На днях я слегка простудился – в их окна страшно дует, и попросил моего слугу пободрствовать возле меня ночь. Наутро я шутя спросил его:
– Ну как, много я болтал во сне?
– Нет, вы ничего не говорили.
– А мне снился какой-то страшный сон, и, помнится, я даже плакал.
– Нет, вы все время улыбались, и я еще подумал: какие счастливые сны видит наш Учитель.
Милый юноша, – по-видимому, он искренно предан мне, и это так трогает меня в настоящие тяжелые дни. Завтра сажусь за составление лекции. Пора!
Часть 10
Боже мой, что со мною случилось! Я не знаю, как рассказать об этом читателю. Я был на краю пропасти. Я чуть не погиб. Какие жестокие испытания посылает мне судьба. Ведь мне шестьдесят лет – шестьдесят лет. Безумцы, мы улыбаемся, ничего не подозревая, когда над нами уже занесена чья-то убийственная рука, улыбаемся, чтобы в следующее мгновение дико вытаращить глаза от ужаса. Я – я плакал о чем-то. Я плакал! Еще одно мгновение – и, обманутый, я бросился бы вниз, думая, что лечу к небу. Оказывается – оказывается: та «прелестная незнакомка» под черною вуалью, что трижды таинственно являлась ко мне, есть не кто иная, как г-жа NN, моя бывшая невеста, моя любовь, моя мечта и страдание. Ведь ни одной женщины, кроме нее, я не знал и не любил во все этибесконечные, ужасные года. И оказалось…
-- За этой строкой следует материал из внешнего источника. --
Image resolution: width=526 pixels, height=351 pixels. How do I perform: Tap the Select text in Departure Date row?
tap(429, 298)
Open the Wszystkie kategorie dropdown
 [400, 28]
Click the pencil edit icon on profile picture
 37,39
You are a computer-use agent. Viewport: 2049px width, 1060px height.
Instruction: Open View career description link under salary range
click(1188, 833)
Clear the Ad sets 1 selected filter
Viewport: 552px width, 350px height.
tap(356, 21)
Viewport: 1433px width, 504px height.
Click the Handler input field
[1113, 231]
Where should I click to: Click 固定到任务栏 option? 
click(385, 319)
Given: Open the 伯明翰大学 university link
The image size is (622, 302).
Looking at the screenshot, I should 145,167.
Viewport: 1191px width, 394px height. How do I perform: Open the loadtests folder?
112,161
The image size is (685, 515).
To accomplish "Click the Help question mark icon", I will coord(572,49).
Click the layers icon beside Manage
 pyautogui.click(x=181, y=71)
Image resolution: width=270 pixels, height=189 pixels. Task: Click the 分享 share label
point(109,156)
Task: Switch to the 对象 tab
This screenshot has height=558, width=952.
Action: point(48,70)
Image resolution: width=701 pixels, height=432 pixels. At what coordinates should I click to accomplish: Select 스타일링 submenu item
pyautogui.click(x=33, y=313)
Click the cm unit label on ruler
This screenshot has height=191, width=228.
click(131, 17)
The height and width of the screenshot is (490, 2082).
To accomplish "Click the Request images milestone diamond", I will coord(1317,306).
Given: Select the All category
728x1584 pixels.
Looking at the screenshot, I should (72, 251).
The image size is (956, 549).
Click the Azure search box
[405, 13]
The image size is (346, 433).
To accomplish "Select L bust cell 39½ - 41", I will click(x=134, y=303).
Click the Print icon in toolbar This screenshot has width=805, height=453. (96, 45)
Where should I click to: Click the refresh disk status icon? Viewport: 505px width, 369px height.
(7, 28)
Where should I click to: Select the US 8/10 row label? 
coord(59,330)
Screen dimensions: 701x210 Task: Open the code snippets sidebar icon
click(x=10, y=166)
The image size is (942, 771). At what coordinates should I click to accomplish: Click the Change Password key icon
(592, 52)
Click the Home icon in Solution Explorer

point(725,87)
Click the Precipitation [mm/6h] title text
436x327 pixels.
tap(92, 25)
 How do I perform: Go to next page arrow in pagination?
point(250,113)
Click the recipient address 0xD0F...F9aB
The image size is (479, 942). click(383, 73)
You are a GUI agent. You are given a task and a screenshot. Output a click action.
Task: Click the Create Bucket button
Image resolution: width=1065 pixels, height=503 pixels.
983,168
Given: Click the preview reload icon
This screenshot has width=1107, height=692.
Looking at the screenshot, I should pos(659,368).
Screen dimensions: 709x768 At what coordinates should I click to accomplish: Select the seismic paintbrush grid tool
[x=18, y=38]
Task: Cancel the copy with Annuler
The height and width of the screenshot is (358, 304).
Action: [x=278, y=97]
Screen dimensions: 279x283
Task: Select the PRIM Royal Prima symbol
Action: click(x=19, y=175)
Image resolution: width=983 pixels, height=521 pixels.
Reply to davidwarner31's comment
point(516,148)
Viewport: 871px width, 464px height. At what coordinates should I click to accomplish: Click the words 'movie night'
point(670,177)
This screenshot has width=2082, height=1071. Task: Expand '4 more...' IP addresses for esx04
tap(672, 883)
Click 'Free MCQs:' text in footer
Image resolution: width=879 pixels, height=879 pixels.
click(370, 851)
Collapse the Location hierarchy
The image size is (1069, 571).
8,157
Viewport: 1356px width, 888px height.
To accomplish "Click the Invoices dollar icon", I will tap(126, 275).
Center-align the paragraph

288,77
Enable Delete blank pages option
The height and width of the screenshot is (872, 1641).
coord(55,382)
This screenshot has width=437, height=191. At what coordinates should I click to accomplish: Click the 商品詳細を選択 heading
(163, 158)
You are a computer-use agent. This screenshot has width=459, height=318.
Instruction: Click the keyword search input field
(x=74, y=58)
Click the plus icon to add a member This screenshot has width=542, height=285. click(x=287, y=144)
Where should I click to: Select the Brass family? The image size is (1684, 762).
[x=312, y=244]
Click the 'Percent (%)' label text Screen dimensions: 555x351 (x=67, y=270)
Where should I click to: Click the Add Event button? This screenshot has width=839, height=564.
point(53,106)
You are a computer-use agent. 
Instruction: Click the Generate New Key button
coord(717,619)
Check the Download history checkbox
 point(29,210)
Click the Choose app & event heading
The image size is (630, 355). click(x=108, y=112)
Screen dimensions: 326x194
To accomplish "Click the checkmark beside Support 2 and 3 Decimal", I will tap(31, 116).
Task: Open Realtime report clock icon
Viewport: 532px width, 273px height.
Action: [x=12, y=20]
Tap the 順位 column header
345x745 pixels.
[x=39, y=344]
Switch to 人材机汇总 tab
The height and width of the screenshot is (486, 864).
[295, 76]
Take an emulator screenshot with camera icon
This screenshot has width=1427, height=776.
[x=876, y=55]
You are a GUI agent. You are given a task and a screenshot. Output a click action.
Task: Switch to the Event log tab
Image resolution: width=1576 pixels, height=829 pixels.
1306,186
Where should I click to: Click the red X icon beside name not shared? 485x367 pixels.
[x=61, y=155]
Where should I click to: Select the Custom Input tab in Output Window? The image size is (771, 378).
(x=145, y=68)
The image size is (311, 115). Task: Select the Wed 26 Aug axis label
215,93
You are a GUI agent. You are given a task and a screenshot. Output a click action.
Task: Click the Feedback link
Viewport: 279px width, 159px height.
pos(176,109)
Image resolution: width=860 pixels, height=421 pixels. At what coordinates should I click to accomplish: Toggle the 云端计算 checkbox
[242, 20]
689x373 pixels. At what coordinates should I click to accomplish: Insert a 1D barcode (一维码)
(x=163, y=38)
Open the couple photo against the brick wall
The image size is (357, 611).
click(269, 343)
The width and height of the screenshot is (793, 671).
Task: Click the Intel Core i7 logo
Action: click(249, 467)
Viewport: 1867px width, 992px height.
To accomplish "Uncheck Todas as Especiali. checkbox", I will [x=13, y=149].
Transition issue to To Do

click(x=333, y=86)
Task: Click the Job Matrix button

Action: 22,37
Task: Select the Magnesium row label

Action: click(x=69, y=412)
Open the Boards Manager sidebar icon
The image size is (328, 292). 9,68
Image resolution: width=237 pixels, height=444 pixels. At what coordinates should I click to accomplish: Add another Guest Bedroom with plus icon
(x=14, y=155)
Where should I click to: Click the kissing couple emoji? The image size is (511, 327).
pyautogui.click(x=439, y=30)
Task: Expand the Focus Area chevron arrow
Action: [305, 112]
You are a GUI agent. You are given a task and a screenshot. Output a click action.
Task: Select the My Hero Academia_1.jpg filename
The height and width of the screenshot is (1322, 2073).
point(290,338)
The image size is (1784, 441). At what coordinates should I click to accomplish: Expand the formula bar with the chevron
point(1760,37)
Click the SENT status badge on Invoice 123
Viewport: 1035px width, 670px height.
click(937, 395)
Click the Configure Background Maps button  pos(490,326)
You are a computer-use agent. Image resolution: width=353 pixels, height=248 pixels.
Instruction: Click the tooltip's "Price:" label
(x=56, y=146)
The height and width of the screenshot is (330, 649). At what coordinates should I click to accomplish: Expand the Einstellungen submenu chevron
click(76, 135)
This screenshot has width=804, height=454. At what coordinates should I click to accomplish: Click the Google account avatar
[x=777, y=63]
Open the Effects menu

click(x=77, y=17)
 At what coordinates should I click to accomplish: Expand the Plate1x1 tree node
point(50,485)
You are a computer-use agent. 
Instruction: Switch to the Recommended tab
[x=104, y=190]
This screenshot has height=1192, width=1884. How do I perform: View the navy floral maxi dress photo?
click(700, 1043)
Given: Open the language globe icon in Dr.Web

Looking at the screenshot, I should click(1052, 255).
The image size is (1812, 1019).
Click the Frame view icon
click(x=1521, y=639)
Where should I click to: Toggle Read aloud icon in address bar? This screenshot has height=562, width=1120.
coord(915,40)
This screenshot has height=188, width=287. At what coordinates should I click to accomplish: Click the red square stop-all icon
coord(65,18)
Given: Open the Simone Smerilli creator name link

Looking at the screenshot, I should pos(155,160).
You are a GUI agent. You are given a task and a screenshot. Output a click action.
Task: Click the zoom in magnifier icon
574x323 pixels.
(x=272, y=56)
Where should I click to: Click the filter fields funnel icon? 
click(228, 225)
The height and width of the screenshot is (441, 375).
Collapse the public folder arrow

Но порядок, порядок! Да простит мне мой благосклонный читатель невольную жалкую бессвязность предыдущих строк, но мне шестьдесят лет, и силы мои слабеют. Силы мои слабеют, и я один. Будь хоть ты моим другом в эту минуту, мой неизвестный читатель: ведь не железный же я, и силы мои слабеют. Слушай, друг: подробно и точно, со всею объективностью, на какую только способен мой холодный и светлый разум, постараюсь передать я происшедшее [67] . Я сидел за составлением лекции, весь охваченный жаром интересной работы, когда мой слуга доложил, что вновь явилась незнакомка под черной вуалью и просит разрешения видеть меня. Признаюсь, не без некоторого, вполне понятного раздражения я уже готовился ответить отказом, но любопытство, наконец нежелание причинить обиду побудили меня принять неожиданную гостью. Придав своему лицу и позе то обычное выражение величавого благородства, с каким встречаю я посетителей, и только слегка смягчив его ввиду романического характера истории шутливой и приятной улыбкой, я приказал открыть дверь.
67
И пойми то, чего недоскажет мой язык.
– Прошу садиться, моя дорогая гостья, – любезно предложил я незнакомке, которая, все еще не снимая вуали, в каком-то странном оцепенении стояла предо мною.
Она села.
– Уважая всякую тайну, – продолжал я шутливо, – я все же просил бы вас снять это мрачное, безобразящее вас покрывало. Разве нуждается в маске человеческое лицо?
В волнении, причину которого я понял, как оказалось, совершенно неверно, странная посетительница ответила отказом.
– Хорошо, я сниму, но только потом. Я раньше хочу посмотреть на вас.